Keeping a small amount of cash on hand can be convenient and prevent you from having to go to the bank or ATM to pay small bills. However, you’ll earn zero interest from your cash if it’s sat in the sock draw.
Cryptocurrency has proven itself as a popular investment for those who don’t trust the banks. After all, it’s known to be censorship-resistant money.
One advantage of cryptocurrency over some of the other investments covered in this article is that there are some stores (albeit a small number) that accept certain types of this currency as payment.
However, there are a vast number of drawbacks to storing your money in cryptocurrency. Obviously, it’s not backed by any banks or the governments, additionally, individual cryptocurrency coins are classed as being a zero value commodity.
Much like any investment, it is a risk and often an incredibly volatile market (in fact recently the valuation of Bitcoin the most popular cryptocurrency dropped 50% in one day)
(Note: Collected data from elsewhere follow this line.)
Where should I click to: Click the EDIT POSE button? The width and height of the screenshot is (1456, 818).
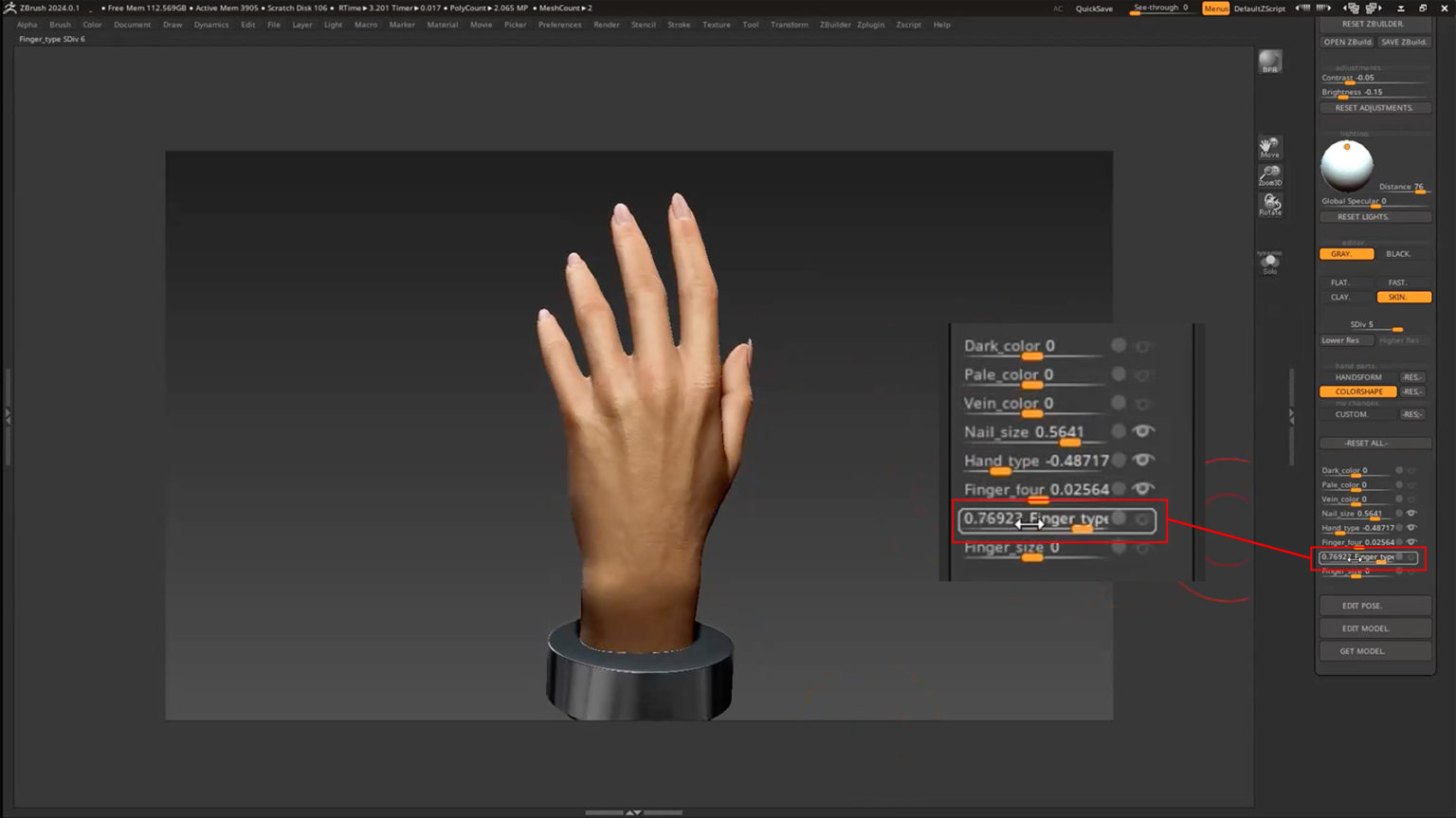tap(1374, 605)
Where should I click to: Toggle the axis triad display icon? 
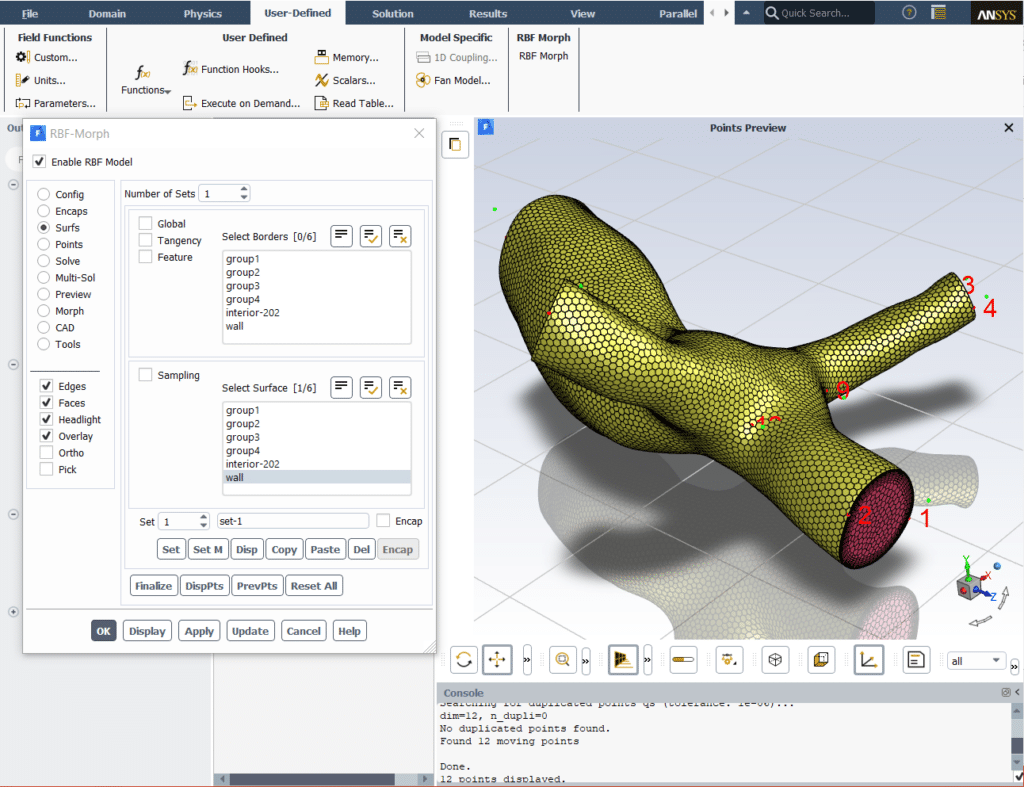pos(868,659)
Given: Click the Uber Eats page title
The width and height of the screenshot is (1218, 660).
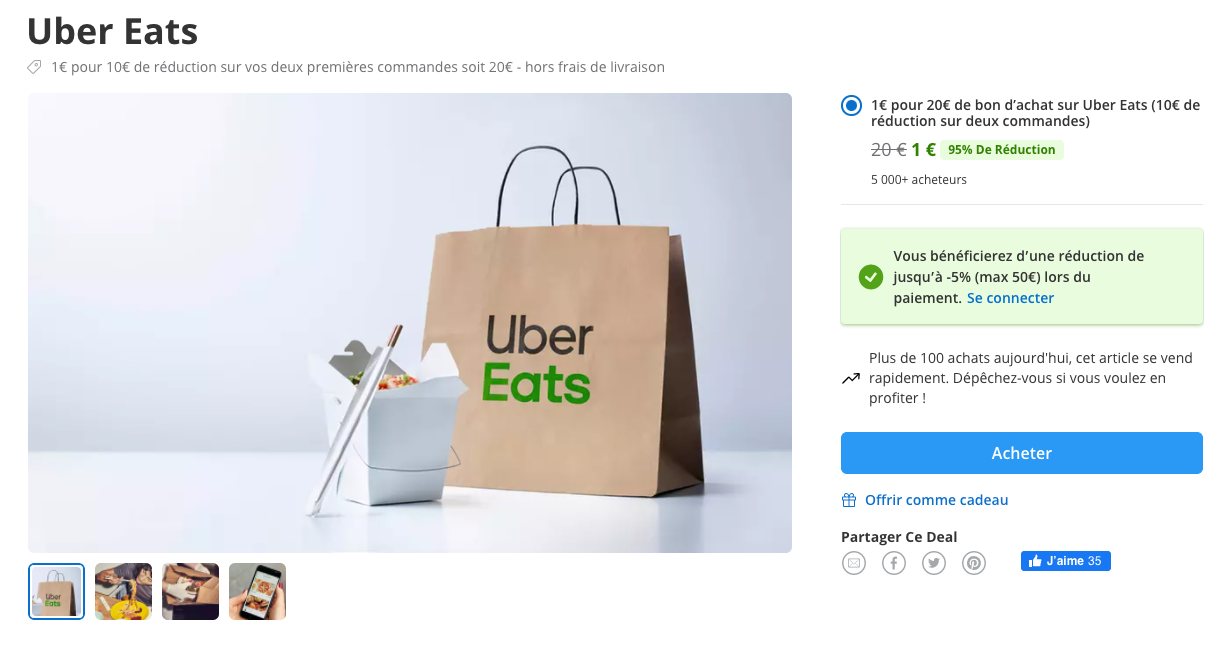Looking at the screenshot, I should tap(113, 31).
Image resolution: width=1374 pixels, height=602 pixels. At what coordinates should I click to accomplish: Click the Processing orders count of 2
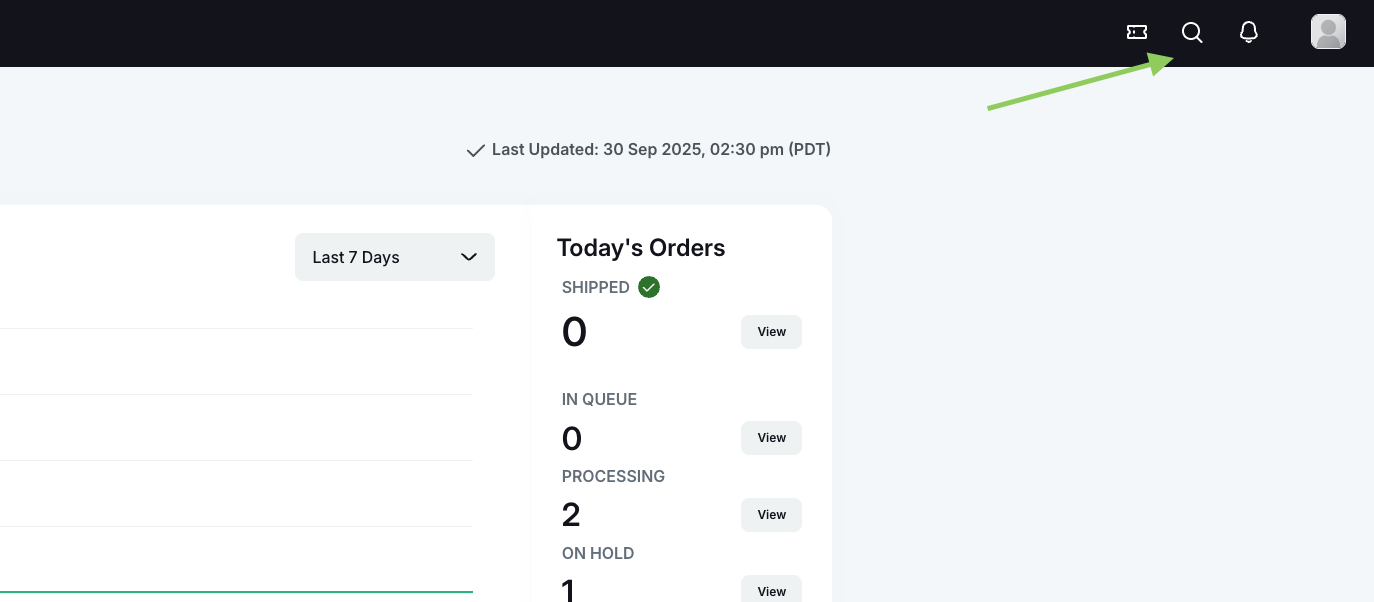point(571,515)
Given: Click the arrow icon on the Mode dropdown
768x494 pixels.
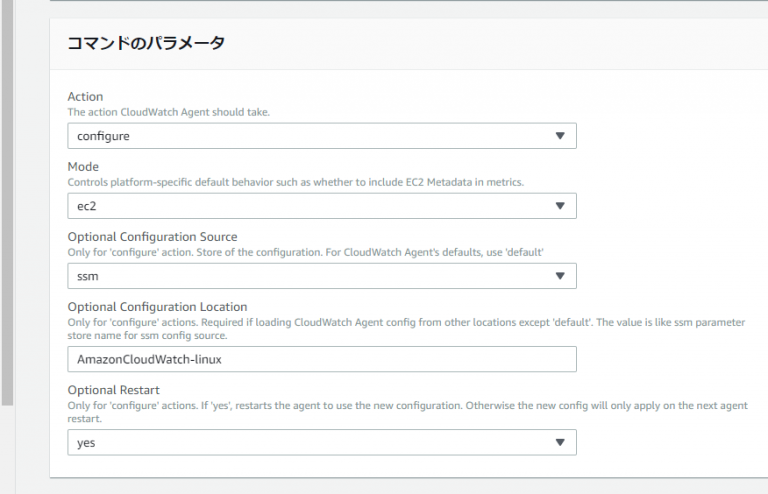Looking at the screenshot, I should click(560, 206).
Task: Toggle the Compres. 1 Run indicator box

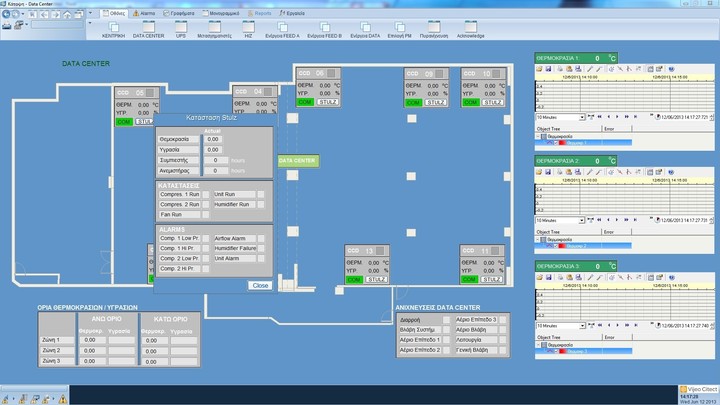Action: click(x=207, y=192)
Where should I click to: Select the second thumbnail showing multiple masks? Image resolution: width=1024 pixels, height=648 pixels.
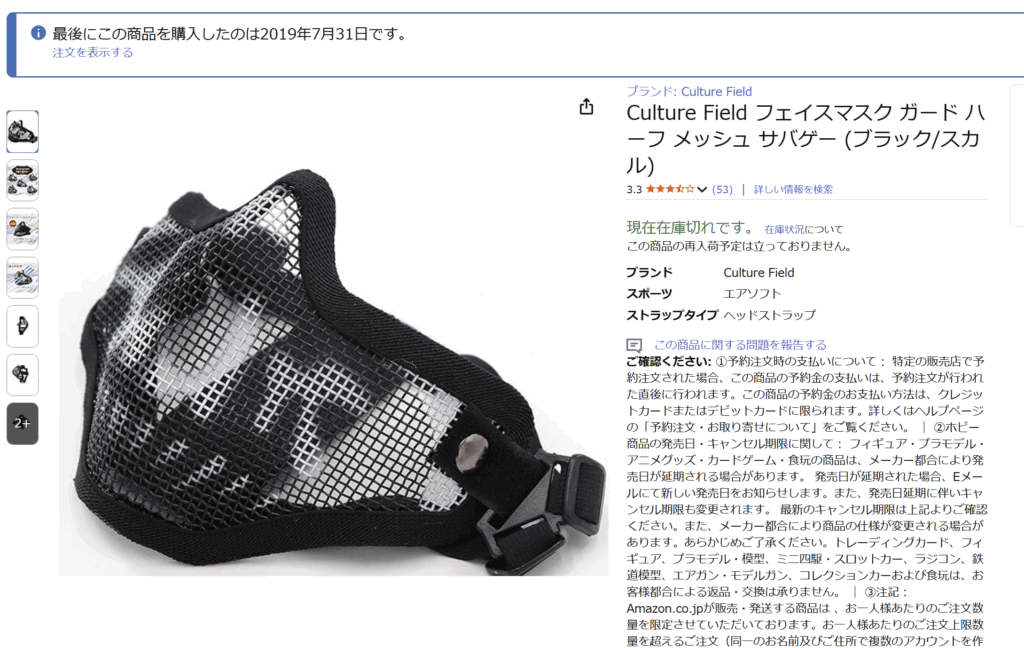click(x=23, y=180)
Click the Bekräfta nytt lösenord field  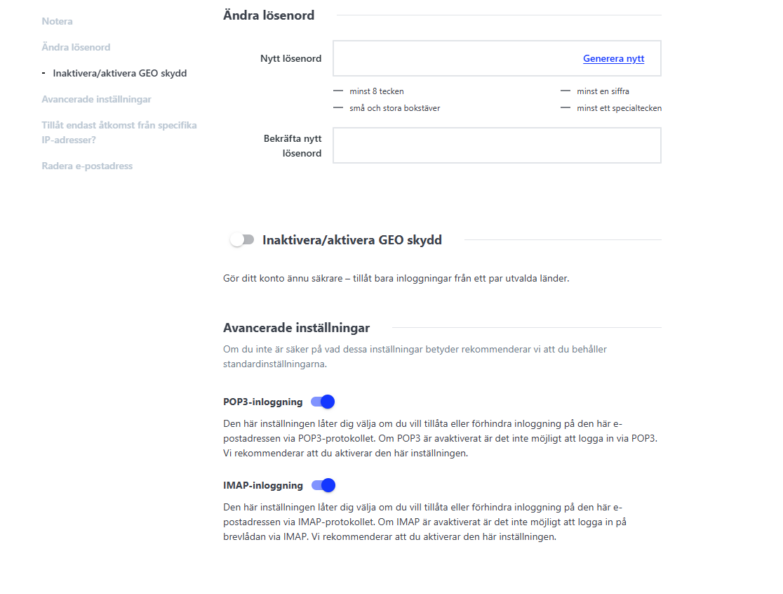(x=496, y=145)
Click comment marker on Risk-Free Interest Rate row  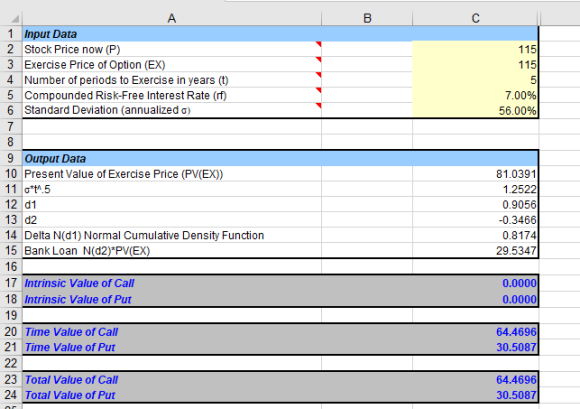pos(318,90)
Real Estate Investment Trusts
Real Estate Investment Trusts require you to invest in property development. This can be in the form of commercial buildings, office premises, and apartment complexes. You along with a number of other investors will lend the money to the company so they can build the complex.
Then the money will be returned to you with interest once the units within the complex have been sold.
The majority of these investments are long term of around three to five years and come with a number of risks including a possible downturn in the market and the inability to sell the units.
This makes accessing your money prior to the end of the ‘campaign’ near impossible and very difficult (on a basic level you’d have to look for someone to take over the loan, and will often pay a fee or penalty as a result of withdrawal)
US Treasury Securities
You could consider putting your money in US Treasury Securities instead of the bank as they do provide you with the opportunity to earn interest (the value of which is subject to the performance of the economy during this time).
The US treasury security is financed by the US government hence providing full principal and interest rates. This trusted money storage platform operates in different terms depending on your choice. However, understanding the different types of securities, purchasing them and holding them can be difficult.
Much like all investments, it’s something that should be discussed with a certified financial advisor.
Peer-to-Peer lending is an excellent alternative for those who do not want to put their money in the bank bank as it provides you the opportunity to earn interest.
Banks make profits from lending cash to individuals and charging a percentage for doing so. A percentage of this is then returned to you in the form of interest.
Peer to Peer lending aims to somewhat remove the middle man and provide those fronting the money with a higher return on investment. However, this leads to an increased amount of risk.
Some peer to peer lending companies require you to invest the money for a fixed term, however some companies allow you to access your money at any time but offer a lower interest rate as a result.
Much like all investments this is one that should be made as part of a diversified portfolio and discussed at length with a certified financial advisor (I am not a certified financial advisor and hold no responsibility for any actions taken as a result of this or any of the other articles on this website)
Certificate of Deposit
Certificates of Deposit often referred to as CD’s can be purchased from a bank from as little as $1,000.
Unlike some of the other investments we’ve covered in this list they are backed by the FDIC (for up to $250,000 per person, per bank. You can split across multiple banks to protect yourself with the FDIC for investments higher than $250,000)
Each CD has a pre-set term. These tend to range from 1 month to 5 years. Your money is locked in for this period of time and can only be accessed by paying a fee (unlike a savings account or checking account where you can withdraw your money at no charge).
The higher interest rates are often linked to the value of the certificate (how much you invest) and the term of the certificate (how long you invest for).
Again this is more of a long term solution. I’m yet to see short term CDs (of less than 2 years) available so you’ll want to look to make this investment as part of a portfolio of investments and should speak to your certified financial advisor (I am not a certified financial advisor) before doing so.